Pour l’écrivain afro-américain James Baldwin, J’irai cracher sur vos tombes, malgré ses clichés de grosses voitures et de lycéennes en socquettes, rend compte de la surprenante sensibilité de son auteur. Selon Baldwin, cette sensibilité empreinte de douleur et de rage que Vian découvre « dans les romans de Faulkner, de Richard Wright ou de Chester Himes   », il est également à même « de l’entendre dans la musique ». Depuis la guerre, Vian est un fanatique de jazz. Zazou puis prince des caves de Saint-Germain-des-prés, il joue de la trompette et fréquente les musiciens afro-américains venus s’installer en France pour fuir la ségrégation. Comme ses comparses Simone de Beauvoir ou Jean-Paul Sartre (lequel rédigea lui aussi, en 1946, un écrit « afro-américain », la Putain respectueuse ), Vian est fasciné par les Noirs des États-Unis. Mais cette admiration ne résulte pas uniquement d’une empathie quant aux positionnements politiques des Noirs, à la fois premières victimes et résistance la plus forte à l’hégémonie américaine. Pour lui, l’idylle est aussi musicale, tout en jazz. « Dans la vie, dira Vian en amorce de l’Écume des jours, il y a seulement deux choses : c’est l’amour, de toutes les façons, avec des jolies filles, et la musique de Duke Ellington. Le reste devrait disparaître, car le reste est laid. » Dans J’irai cracher sur vos tombes, le jazz représente alors toute l’ambiguïté de la vision des relations raciales aux États-Unis imaginée par Vian. Tout au long du texte, Lee, le personnage principal, donne à son insu des indices de sa négritude. Il a «   les épaules qui tombent comme un boxeur noir   » et surtout « la voix d’un chanteur de blues ». Ses attributs physiques, son don pour la musique font de lui un être racisé, portant dans son corps même ses prétendus déterminismes raciaux. Pourtant, le livre contient également une vision plus fine des appartenances. «   Je ne suis pas né comme ça, s’exclame Lee lorsqu’on l’accuse d’être naturellement violent, je le suis devenu.   »

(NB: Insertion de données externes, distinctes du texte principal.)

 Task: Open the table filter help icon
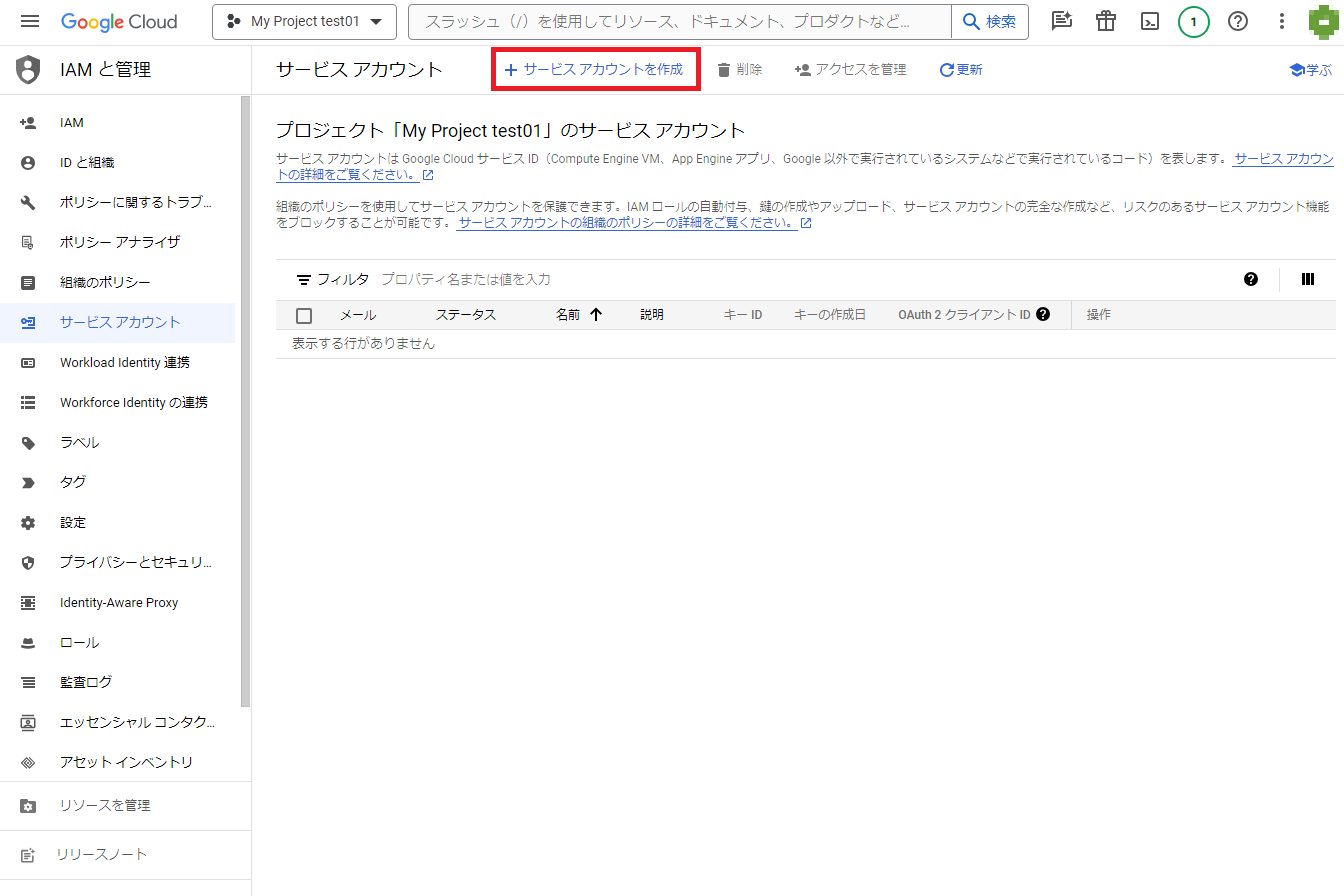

Dans le roman, le héros choisit d’être blanc pour mieux venger sa communauté et, en fin de compte, revendiquer sa négritude. Entre essence et choix, la race est donc affaire de négociation. Elle peut déterminer socialement des actions mais reste au cœur de constantes mises en scène. Complexes dans leur représentation de la négritude, les deux premiers romans de Sullivan furent souvent critiqués par les activistes noirs, qui leur reprochaient de valoriser une vision violente des Afro-Américains, pouvant aisément se retourner contre eux. Ce fut, par exemple, la principale charge retenue par l’écrivain martiniquais Joseph Zobel, qui, dès la sortie de J’irai cracher sur vos tombes, mit en doute le fait que Vernon Sullivan soit noir. Parfois, on reprocha aussi à Vian son sexisme et son manque de considération des liens entre la situation raciale qu’il dénonce aux États-Unis et celle des colonisés de l’empire français. À maintes reprises, Vian minimisera la portée de ses œuvres signées Sullivan. Pastiche, canular, J’irai cracher sur vos tombes ne mériterait pas, « littéralement parlant, que l’on s’y attarde   ». Pourtant, à leur lecture, les deux premiers livres de Sullivan présentent un témoignage passionnant des préoccupations politiques de leur auteur et de sa capacité à inventer une Amérique pleine de clichés pour mieux y dénoncer les inégalités et la discrimination. Un tour de force troublant pour un auteur qui n’a jamais mis les pieds aux États-Unis.